As we were leaving Valley Of Fire we stopped to talk to the owners of some other VW Vans. This isn’t unusual for us. When you own a Volkswagen Van you become part of a not-so-secret club of van lovers. We smile, wave, and honk when we drive by each other and we stop to chat it up when we are parked. So it was that we found out about BBB.
Them, “Hey man, are you going to BBB?”
Us, “Um what is BBB?” Thoughts of Bed and Breakfasts and why on earth would we go to one swirling in our heads.
Them, “Awe man, you’re kidding?” Turning to their friends they exclaim, “Hey guys! They don’t know what BBB is!!!”
They explain, “It is Buses By the Bridge, a yearly camp out for VW Vans in Lake Havasu. You HAVE to go!”
And so it was that we found ourselves heading south to Lake Havasu to take part in the Buses By The Bridge campout.

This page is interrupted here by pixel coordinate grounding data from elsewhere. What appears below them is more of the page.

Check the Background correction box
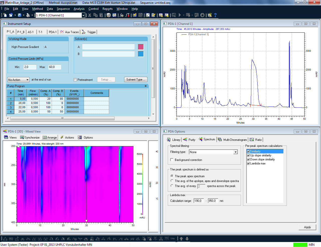The image size is (321, 247). tap(172, 160)
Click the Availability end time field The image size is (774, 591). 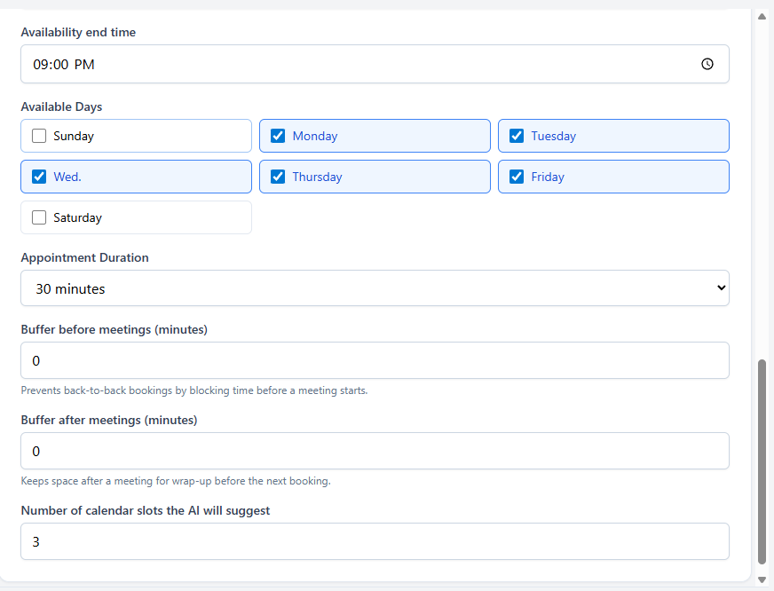(x=355, y=64)
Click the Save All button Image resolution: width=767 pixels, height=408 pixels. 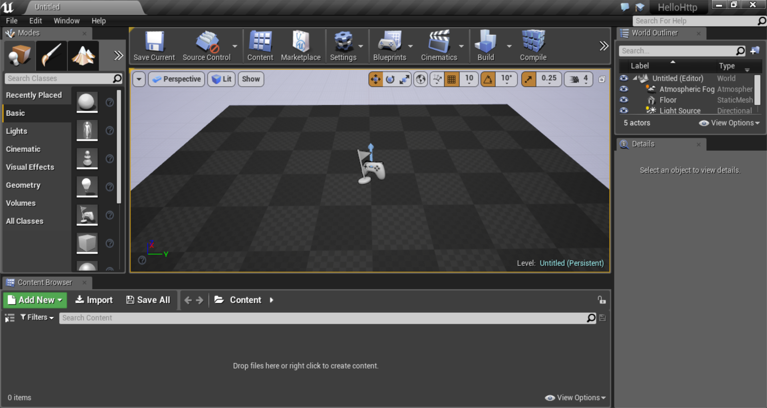click(x=148, y=300)
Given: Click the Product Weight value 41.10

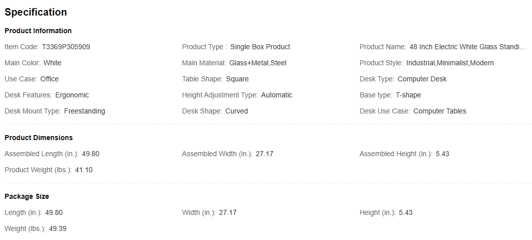Looking at the screenshot, I should [x=84, y=170].
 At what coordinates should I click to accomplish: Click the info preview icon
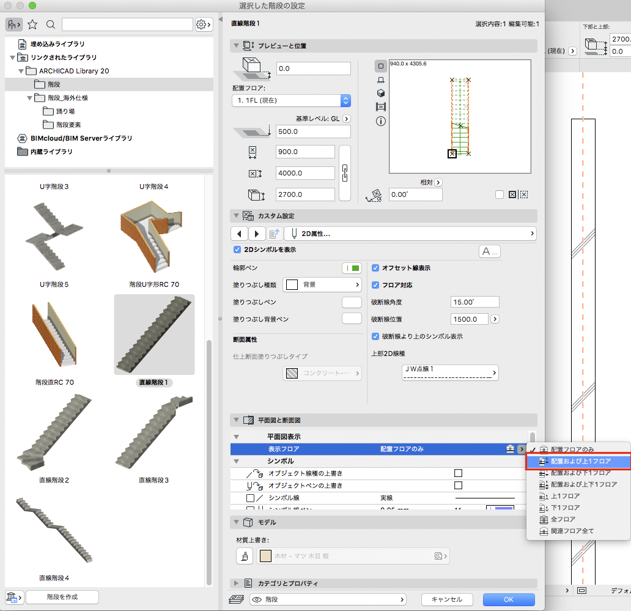[x=380, y=121]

Imagine an empty field on the shores of a lake filled with 514 camping singles, couples, and families and everyone is camped out in a Volkswagen Van!
There were all manner of vans at BBB. From gorgeously restored 21 windows (worth about $100,000 US!), to beautiful old split windows, to the newer Vanagons, to Syncros that had us drooling. (If I am speaking gibberish to you it’s OK, just know there were lots of cool vans.)
We spent the weekend drooling over the extraordinary amount of coolness, chatting all things VW with other enthusiasts, and getting some great ideas on storage solutions for our own van.
Hum the tune of “Burning Ring Of Fire” by Johnny Cash. This was the theme song for our family’s trip to The Valley Of Fire State Park in Nevada. We kept the tune and swapped out the words and made up an endless song continually describing our two day exploration of this alien landscape.
Valley of Fire is breathtaking. The park is full of red rock formations of all shapes and sizes. The rock is porous and easy to climb on. The campsite in the park (there are actually two but one was closed for the winter) is absolutely stellar. We camped right beside the red rocks and breakfasted on an outcropping beside our camp.
We hiked both on trail and off, finding the most spectacular vistas. We hunted for petroglyphs and were rewarded with the discoveries of these ancient drawings that transported us into the past. We imagined what it must have been like for the ancient peoples living in this harsh desert environment. We witnessed an incredibly big hawk descend upon a desert hare. The hare got away when the hawk was startled by our noisy presence and the hare ran as fast as can be into the desert brush. We awoke each morning to the glorious rays of the sun accentuating the vibrant colours of the rock formation. We breathed in the energy of this otherworldly place.
And with the click of a button two little hands permanently deleted all of our pictures of our time at Valley of Fire. Ho Hum. We still have the memories.
Here are the only pics we have…taken on our phone.
The Valley of Fire is about an hour drive from North Las Vegas. Entrance to the park is $10 per vehicle. Add another $10 if you would like to camp there. (Do It!!!) The campground has potable water, flush toilets, and hot showers (a glorious find for stinky travellers!) We camped here in the winter and it got quite chilly at night. Bring lots of blankets and enjoy the offseason!